5 things worth knowing about 3D printing

3D printer

In the beginning Chuck Hull created 3D printing

The first 3D printing process was invented in 1984 by Chuck Hull, who that year filed a patent for a technology called “stereolithography”. At the time, French researchers had already conducted similar research before shelving the idea for “lack of prospects”.



Chuck Hull defines stereolithography as a method designed to manufacture solid objects by successively depositing thin layers of a material based on a digital model. Chuck Hull’s 3D printing process was more specifically based on photo-polymerization of a liquid resin sensitive to ultraviolet light. Two years later he created 3D Systems, which is now one of the giants in the sector.

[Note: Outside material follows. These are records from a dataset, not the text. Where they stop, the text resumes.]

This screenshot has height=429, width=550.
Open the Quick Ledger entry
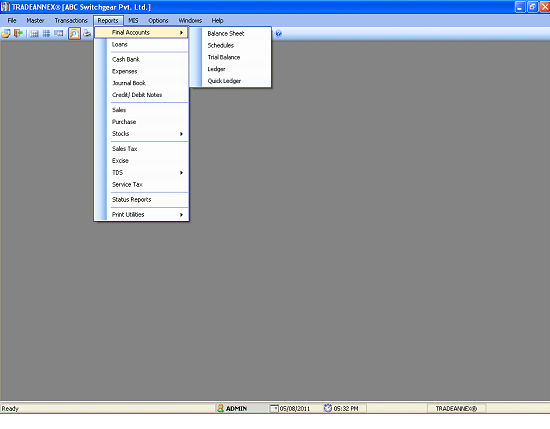coord(224,81)
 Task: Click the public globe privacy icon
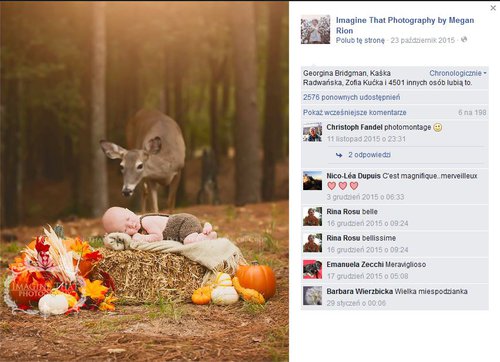pyautogui.click(x=464, y=40)
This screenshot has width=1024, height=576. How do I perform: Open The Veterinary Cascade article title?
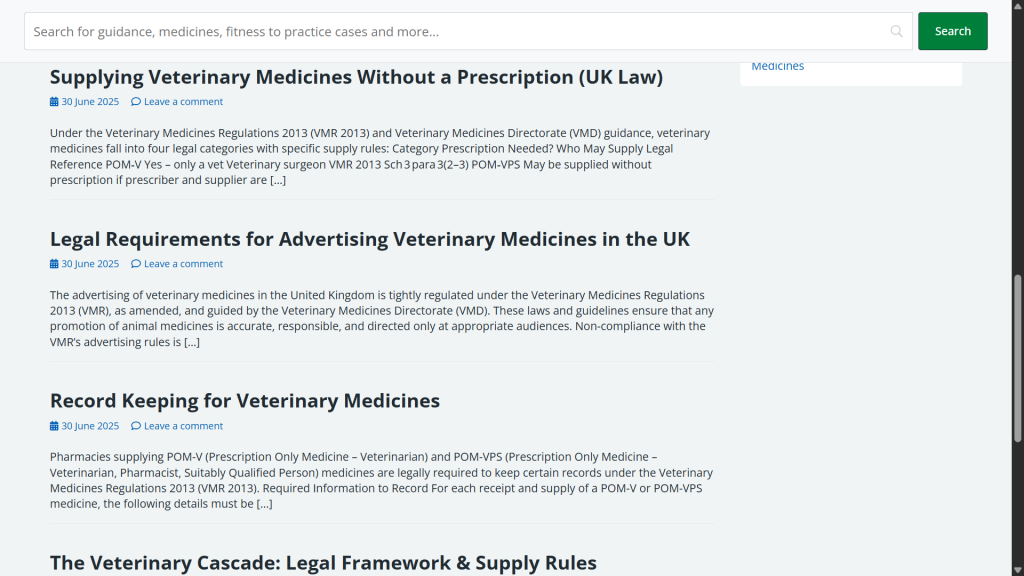tap(323, 563)
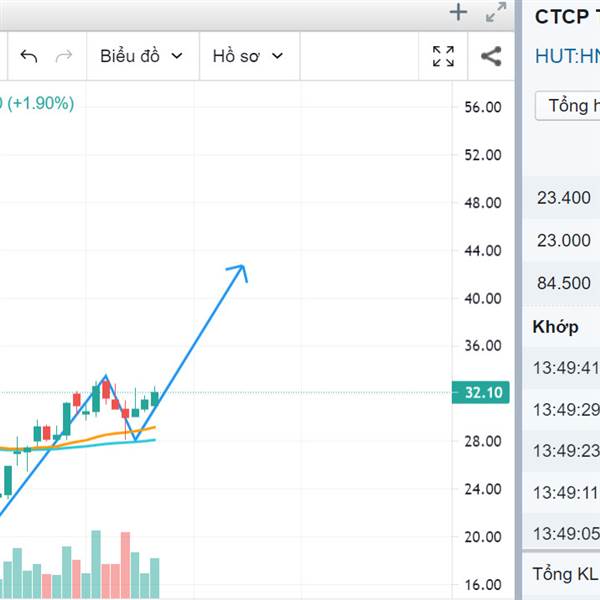The image size is (600, 600).
Task: Click the redo arrow icon
Action: (x=64, y=56)
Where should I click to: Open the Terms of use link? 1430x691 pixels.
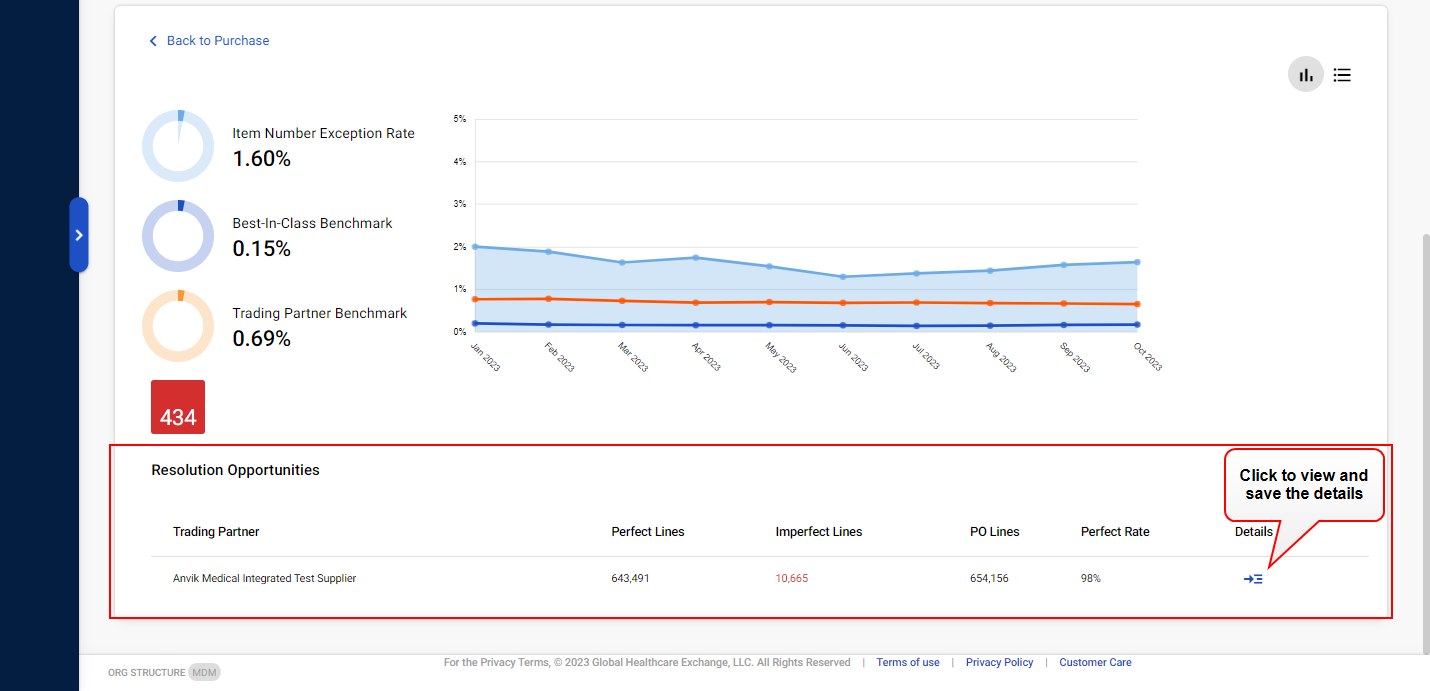coord(907,662)
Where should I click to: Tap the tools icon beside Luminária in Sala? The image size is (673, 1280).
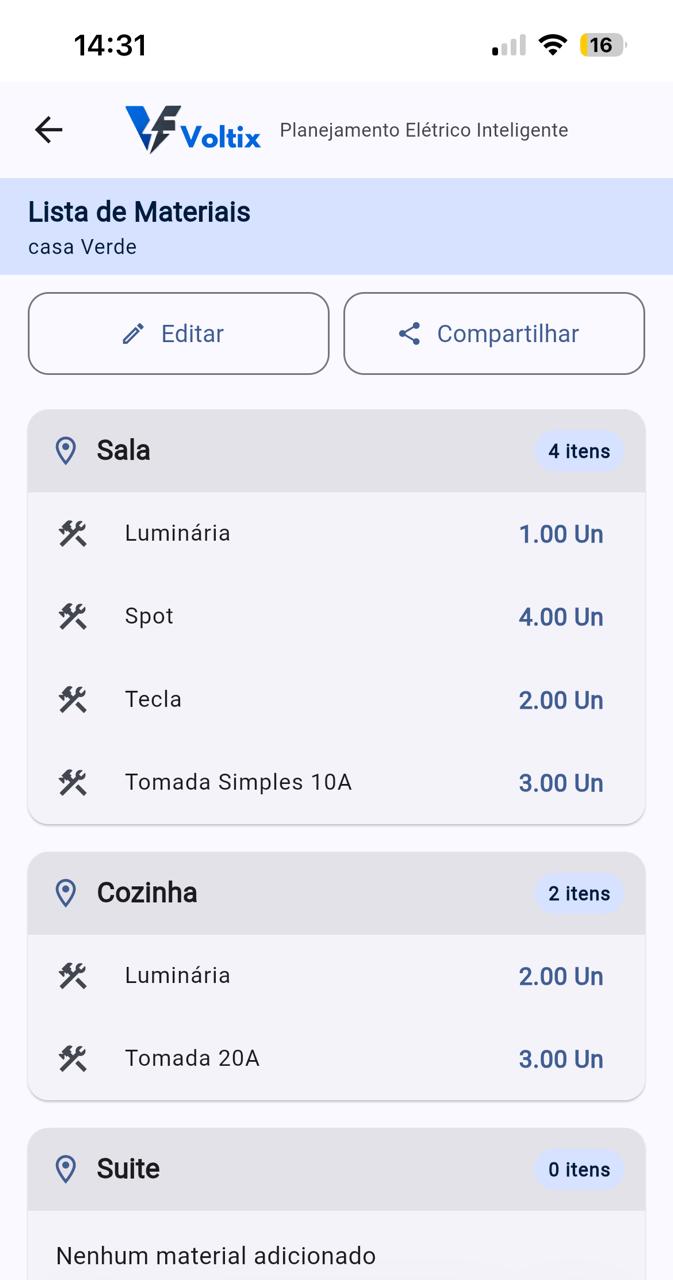pos(72,533)
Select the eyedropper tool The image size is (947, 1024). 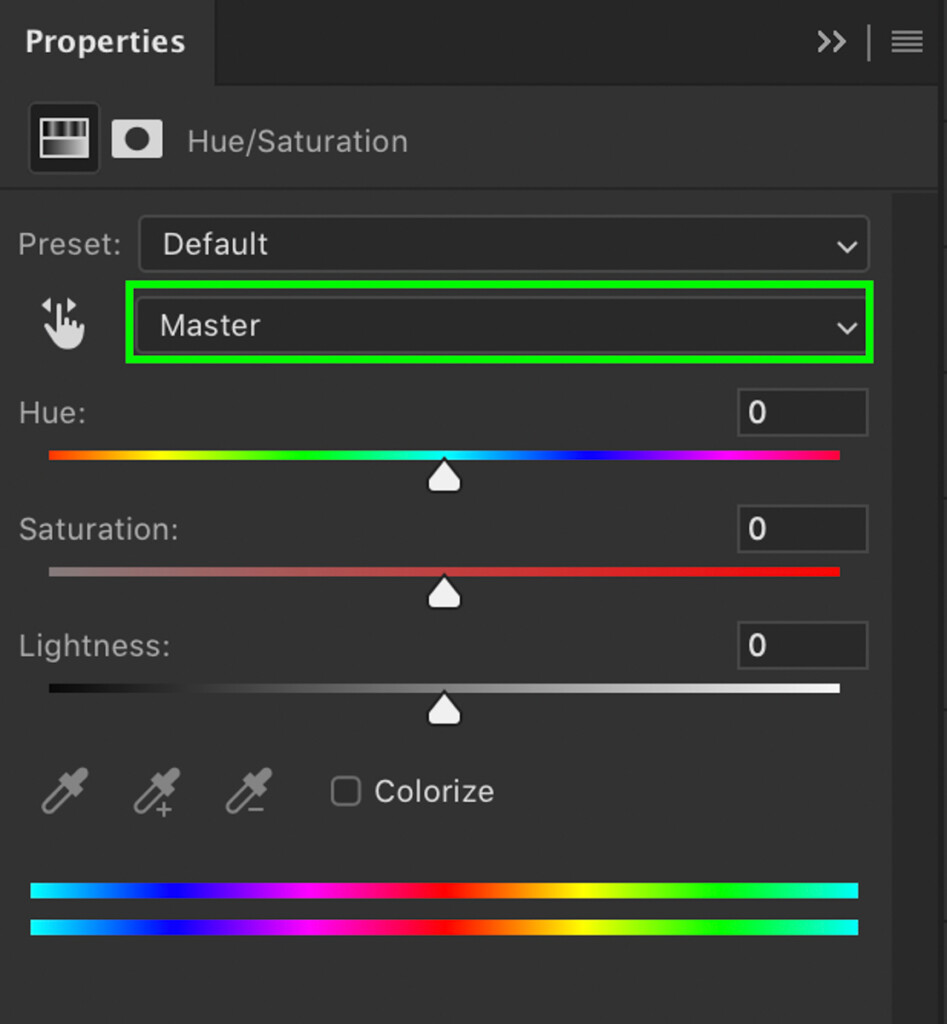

One or more 3D printing techniques?

Since its launch, additive manufacturing (the other name for 3D printing) has seen various methods develop, their common point being the production of an object in an additive manner (compared with subtractive methods like sanding, cutting, milling, etc.). As well as stereolithography, other methods include fused deposition modelling (FDM), selective laser sintering (SLS), powder binding, material jetting or even paper lamination. These processes use materials in different forms:

  • liquid resin
  • plastic filaments
  • gypsum or nylon powder
  • paper, or even cement!


impression 3d gourde
Photo credit: Creative Tools via Visual Hunt / CC BY

Faster, higer, stronger

The world of additive manufacturing is not confined to small office 3D printers. The industry’s professionals increasingly use equipment capable of producing bulky parts.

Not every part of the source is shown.